CTF Translator
Reads a federation’s existing standards and turns them into a draft CTF adaptation for that federation.
In plain words
Every coaching federation (ICF, EMCC, others) has its own ethical standards — codes of ethics, AI coaching frameworks, professional guidelines. These documents are typically rich in principle but written for human practitioners, not for engineers building AI agents.
CTF Translator is a small AI tool that reads those federation documents and produces a first draft of a CTF-style adaptation for the federation. Think of it as a translator who speaks both the language of the federation’s tradition and the language of CTF’s operational grammar.
The output is always a draft. The federation reviews it, adjusts it, approves it. CTF Translator does not decide what the federation requires; it produces a structured starting point that the federation’s working group can build on, saving them the substantial labor of starting from a blank page.
Why this tool exists
Without CTF Translator, a federation wishing to adopt CTF would face a discouraging task: read the entire CTF normative material, understand its structure, then go through their own documents one principle at a time and figure out how each one maps. This work could take a federation working group months.
With CTF Translator, the same work takes weeks: the tool produces the first 80% of the mapping automatically, and the working group focuses on the remaining 20% — the substantive judgment calls that only humans should make.
This is also the tool that allows the community pathway to exist: a community member can use CTF Translator on a federation’s documents and submit the resulting draft to the federation for review, with the federation having far less work to do than if it had to draft everything from scratch.

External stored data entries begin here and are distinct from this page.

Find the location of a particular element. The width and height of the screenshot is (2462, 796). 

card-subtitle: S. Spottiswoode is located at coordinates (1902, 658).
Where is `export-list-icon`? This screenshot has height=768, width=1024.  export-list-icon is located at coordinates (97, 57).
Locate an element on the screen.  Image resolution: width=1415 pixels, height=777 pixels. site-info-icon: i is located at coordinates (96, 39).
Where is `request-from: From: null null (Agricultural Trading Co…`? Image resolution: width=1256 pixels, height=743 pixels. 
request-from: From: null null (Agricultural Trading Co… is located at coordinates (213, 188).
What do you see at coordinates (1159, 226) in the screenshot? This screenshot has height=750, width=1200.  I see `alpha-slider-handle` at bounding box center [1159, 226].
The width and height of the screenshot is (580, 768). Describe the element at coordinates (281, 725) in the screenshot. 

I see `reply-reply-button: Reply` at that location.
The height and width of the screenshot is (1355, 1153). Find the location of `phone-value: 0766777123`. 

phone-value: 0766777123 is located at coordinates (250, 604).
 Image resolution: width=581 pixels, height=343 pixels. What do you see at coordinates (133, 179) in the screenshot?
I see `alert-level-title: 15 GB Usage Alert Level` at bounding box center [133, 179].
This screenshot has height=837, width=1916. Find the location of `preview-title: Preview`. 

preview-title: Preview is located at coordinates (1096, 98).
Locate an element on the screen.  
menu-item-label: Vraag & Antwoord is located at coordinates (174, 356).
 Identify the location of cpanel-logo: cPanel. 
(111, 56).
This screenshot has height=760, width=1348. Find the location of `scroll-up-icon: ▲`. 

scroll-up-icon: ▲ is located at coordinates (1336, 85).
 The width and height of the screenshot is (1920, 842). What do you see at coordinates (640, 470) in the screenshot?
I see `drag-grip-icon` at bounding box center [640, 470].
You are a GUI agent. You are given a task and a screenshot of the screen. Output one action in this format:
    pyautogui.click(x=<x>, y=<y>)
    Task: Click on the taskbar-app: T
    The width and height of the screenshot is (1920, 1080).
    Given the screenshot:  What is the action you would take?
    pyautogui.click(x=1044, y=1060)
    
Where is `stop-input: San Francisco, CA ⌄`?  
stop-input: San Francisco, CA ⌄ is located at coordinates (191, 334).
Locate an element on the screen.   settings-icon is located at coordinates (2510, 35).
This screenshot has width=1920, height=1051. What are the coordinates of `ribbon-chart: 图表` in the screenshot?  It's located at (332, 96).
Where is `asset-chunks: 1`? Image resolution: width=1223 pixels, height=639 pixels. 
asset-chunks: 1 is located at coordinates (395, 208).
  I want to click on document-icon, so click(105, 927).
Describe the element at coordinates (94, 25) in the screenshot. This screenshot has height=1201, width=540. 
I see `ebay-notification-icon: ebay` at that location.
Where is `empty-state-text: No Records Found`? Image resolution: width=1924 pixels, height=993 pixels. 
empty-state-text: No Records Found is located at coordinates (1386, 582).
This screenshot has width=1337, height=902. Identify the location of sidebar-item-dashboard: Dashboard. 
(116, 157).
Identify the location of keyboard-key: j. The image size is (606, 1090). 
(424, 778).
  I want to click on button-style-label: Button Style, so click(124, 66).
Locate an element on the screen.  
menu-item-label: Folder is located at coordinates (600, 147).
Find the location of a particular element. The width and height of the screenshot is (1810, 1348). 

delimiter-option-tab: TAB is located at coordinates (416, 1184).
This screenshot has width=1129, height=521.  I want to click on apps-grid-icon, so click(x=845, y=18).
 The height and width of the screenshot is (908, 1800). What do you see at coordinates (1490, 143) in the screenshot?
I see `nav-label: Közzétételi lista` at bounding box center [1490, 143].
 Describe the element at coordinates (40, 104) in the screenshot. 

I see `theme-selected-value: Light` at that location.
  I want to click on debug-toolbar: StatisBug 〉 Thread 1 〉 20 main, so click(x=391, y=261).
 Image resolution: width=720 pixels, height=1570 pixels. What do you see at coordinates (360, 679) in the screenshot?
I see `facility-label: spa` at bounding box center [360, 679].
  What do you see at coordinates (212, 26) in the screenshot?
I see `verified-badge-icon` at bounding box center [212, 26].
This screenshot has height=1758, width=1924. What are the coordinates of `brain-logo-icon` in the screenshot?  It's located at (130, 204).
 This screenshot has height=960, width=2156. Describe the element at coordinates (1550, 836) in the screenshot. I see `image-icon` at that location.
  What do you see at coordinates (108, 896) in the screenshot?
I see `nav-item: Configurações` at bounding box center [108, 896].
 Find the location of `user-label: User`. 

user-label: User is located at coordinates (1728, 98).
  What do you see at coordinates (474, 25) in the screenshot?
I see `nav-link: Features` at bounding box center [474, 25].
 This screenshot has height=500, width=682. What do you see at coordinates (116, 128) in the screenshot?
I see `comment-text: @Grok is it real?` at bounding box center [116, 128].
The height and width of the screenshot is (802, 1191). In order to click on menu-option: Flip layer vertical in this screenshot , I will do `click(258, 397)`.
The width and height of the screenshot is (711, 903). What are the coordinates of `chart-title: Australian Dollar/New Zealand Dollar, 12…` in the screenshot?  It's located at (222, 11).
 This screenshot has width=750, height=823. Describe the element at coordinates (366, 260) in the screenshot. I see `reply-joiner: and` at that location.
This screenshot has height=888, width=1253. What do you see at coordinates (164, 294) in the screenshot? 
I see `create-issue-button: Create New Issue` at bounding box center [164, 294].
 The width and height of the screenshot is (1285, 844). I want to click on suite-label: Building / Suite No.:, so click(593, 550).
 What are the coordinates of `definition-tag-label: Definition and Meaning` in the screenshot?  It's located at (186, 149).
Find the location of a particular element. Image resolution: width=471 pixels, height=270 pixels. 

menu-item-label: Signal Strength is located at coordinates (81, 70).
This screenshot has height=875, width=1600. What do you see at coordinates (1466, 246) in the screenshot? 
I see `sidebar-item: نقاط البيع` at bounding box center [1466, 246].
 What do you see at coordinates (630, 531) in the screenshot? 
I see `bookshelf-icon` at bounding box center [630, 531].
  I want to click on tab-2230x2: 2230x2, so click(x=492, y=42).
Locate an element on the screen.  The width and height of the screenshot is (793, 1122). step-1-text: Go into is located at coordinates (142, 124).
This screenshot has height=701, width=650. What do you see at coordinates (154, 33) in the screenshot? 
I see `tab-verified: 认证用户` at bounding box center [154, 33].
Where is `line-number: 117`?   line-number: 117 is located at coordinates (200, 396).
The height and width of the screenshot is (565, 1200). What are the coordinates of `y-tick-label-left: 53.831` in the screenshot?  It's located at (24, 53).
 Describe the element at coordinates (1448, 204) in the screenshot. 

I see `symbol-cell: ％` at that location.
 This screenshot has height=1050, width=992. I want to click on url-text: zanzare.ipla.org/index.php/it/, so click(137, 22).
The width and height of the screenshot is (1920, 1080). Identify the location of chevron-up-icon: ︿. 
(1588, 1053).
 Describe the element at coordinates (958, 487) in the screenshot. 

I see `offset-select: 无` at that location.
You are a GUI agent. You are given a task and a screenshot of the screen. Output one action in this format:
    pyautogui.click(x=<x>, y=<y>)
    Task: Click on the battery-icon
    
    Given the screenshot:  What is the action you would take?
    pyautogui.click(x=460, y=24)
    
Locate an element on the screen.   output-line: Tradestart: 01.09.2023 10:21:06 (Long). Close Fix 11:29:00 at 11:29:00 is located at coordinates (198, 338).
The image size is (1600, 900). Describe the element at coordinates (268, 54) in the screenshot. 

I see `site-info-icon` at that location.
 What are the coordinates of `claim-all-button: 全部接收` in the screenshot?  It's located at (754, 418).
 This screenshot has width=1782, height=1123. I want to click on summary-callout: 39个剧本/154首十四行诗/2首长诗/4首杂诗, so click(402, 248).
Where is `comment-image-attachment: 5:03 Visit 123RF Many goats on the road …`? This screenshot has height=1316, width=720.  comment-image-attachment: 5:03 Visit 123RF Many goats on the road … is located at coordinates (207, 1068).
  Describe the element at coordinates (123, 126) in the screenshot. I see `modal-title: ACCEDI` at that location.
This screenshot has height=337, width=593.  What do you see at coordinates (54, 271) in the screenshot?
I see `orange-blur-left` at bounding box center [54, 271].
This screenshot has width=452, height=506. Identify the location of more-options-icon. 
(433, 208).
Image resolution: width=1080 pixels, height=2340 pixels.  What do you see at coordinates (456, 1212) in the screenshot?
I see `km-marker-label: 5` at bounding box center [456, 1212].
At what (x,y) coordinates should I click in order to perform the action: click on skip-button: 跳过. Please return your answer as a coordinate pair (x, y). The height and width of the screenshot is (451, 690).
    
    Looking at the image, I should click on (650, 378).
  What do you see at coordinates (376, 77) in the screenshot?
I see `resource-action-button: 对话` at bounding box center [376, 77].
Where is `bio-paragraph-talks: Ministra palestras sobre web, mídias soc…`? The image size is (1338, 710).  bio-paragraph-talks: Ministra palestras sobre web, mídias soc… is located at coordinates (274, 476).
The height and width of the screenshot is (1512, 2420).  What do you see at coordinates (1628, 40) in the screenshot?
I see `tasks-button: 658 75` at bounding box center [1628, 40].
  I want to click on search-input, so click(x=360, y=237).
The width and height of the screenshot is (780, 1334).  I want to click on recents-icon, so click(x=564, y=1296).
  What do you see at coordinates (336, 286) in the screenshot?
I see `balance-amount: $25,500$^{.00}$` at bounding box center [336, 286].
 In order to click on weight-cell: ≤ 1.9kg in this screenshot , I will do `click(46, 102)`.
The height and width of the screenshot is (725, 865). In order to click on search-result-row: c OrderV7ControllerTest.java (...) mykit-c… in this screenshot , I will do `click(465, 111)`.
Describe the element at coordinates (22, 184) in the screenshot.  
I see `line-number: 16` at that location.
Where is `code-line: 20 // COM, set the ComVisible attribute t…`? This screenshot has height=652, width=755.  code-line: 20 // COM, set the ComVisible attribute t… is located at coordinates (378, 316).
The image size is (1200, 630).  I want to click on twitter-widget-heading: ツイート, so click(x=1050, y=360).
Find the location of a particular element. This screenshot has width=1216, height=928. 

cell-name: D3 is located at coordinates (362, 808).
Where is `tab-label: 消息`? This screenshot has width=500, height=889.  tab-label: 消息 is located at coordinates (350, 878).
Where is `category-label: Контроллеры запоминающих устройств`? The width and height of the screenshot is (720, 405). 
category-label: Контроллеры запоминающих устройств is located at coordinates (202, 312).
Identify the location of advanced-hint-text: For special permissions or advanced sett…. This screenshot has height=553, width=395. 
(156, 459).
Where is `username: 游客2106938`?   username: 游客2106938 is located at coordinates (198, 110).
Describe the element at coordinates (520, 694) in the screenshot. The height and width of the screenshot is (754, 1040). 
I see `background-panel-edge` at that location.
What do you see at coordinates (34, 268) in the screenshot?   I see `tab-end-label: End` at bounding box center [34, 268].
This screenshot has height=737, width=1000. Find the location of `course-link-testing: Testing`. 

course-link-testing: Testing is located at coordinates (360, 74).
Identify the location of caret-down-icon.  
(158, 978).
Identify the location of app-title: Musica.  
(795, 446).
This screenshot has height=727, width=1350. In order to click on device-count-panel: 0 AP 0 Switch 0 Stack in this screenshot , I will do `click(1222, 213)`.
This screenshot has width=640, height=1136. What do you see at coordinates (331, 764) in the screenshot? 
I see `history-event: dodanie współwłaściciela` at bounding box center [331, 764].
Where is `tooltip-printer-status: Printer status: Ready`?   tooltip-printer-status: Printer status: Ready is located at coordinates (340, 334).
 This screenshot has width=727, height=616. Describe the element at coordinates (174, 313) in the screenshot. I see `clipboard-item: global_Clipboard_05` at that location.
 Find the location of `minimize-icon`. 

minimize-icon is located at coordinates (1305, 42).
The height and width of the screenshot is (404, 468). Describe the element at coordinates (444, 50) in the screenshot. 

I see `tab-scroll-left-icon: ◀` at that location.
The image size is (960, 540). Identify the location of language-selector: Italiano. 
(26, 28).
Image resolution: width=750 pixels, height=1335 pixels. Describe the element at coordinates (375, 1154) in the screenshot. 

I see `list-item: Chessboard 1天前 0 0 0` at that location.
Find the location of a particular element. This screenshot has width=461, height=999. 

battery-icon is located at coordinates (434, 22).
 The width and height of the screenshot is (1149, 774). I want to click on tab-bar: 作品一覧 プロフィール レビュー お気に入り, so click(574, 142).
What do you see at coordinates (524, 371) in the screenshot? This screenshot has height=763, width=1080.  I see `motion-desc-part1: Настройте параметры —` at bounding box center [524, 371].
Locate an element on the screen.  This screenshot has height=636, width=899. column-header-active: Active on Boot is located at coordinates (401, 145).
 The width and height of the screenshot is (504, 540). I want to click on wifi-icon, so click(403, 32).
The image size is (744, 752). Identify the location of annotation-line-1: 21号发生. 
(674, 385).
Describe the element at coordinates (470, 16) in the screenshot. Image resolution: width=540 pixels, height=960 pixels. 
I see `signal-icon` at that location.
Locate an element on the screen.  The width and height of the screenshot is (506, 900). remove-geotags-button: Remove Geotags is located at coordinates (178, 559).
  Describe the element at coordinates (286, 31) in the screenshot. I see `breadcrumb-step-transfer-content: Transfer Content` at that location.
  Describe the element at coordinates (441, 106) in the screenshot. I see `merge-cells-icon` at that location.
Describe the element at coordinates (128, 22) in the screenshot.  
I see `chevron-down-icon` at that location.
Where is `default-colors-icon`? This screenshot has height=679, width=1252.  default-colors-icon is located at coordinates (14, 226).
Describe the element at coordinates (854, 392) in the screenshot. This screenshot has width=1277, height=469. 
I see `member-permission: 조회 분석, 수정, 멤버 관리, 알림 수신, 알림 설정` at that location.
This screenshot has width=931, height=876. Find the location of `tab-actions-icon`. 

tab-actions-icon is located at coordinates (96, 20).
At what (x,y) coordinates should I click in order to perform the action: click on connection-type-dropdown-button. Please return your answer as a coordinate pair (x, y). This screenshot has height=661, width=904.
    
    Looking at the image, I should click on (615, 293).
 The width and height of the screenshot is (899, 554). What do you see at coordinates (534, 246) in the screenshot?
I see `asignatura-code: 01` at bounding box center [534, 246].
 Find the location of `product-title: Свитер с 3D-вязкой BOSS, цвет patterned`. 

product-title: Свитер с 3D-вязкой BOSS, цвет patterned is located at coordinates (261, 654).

Position in the CTF architecture
CTF Translator operates at the meta level of the framework. It does not work on AI coaching agents directly; it works on the normative material that the five operational helper agents (Designer, Test Plan, Robustness, Config, Audit) will then consume.
Federation normative document → CTF Translator → CTF adaptation (draft)
↓
Federation review and approval
↓
CTF-Federation (validated adaptation)
↓
Consumed by Designer / Test Plan / Robustness / Config / Audit
↓
Applied to coaching agents on platforms
When to use CTF Translator
CTF Translator is intended for use by:
- Federations wishing to produce their own CTF adaptation (CTF-ICF, CTF-EMCC, etc.).
- Working groups within a federation tasked with formalizing how the federation’s standards should govern AI coaching practice.
- Community members willing to draft an adaptation for a federation under the community pathway.
- The CTF community in collaboration with a federation, when an adaptation is being co-constructed.
CTF Translator is not intended for use by individual platforms or coaches. Platforms implement CTF or a federation adaptation; they do not produce adaptations themselves.
How it works (high-level)
The agent is sollicited with two inputs:
- The federation’s normative document (or set of documents).
- The current version of the generic CTF (which serves as the structural target).
It produces a structured Markdown document that includes:
- A mapping table showing how each federation requirement aligns with, extends, specifies, or has no equivalent in the generic CTF.
- A list of federation-specific requirements that have no equivalent in the generic CTF (these are candidates for the adaptation, and possibly for upstreaming into the generic CTF in a future proposal).
- A list of generic CTF requirements that the federation may want to strengthen in its adaptation.
- A reviewer checklist for the federation working group, identifying the key judgment calls they should make before approving the draft.
The output is always a draft. Federation review, adjustment and formal approval are required before the adaptation becomes operative.
What CTF Translator is not
- It is not an automated certifier. It does not decide whether a federation’s document is “compatible” with CTF; it produces a structured comparison that humans interpret.
- It is not a substitute for federation expertise. The federation remains the sole authority on what is or is not consistent with its professional tradition.
- It is not a one-shot tool. As the federation’s normative document evolves, CTF Translator can be re-run to update the draft adaptation.
Outputs and artifacts
The agent produces a Markdown-formatted document with the following sections:
- Header — identification of the federation document, its version, the CTF version used, the date of translation, the agent version.
- Mapping table — federation requirement ↔ CTF principle/requirement, with status (aligned, extends, specifies, no equivalent).
- Federation-specific requirements — candidates for the adaptation and for potential upstreaming.
- Generic CTF requirements potentially strengthened by the federation — opportunities for the adaptation to add stricter expectations.
- Reviewer checklist — questions the federation working group should answer before approving the adaptation.
The full system prompt and knowledge base of the agent are published in this directory:
system-prompt.md(to be added in a subsequent release)kb/(knowledge base files, to be added in a subsequent release)
Model-agnostic design
The agent is designed to work on any sufficiently capable large language model. Implementation choices (model provider, hosting, integration) are left to the user. CTF does not endorse or require any specific provider.
License
System prompt, knowledge base and this README are licensed under CC BY-SA 4.0, in line with the rest of the CTF project.
Status
Version 1.0 — Initial release as part of CTF v1.0. System prompt and knowledge base are being prepared for inclusion in a subsequent minor release of the toolkit.